> **Prompt**
The full listing below should be returned without a single change.

----------

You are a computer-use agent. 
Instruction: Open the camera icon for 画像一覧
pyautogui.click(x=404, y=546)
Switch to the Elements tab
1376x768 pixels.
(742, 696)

----------

> **Result of the task**
You are a computer-use agent. 
Instruction: Open the camera icon for 画像一覧
pyautogui.click(x=404, y=546)
Switch to the Elements tab
1376x768 pixels.
(742, 696)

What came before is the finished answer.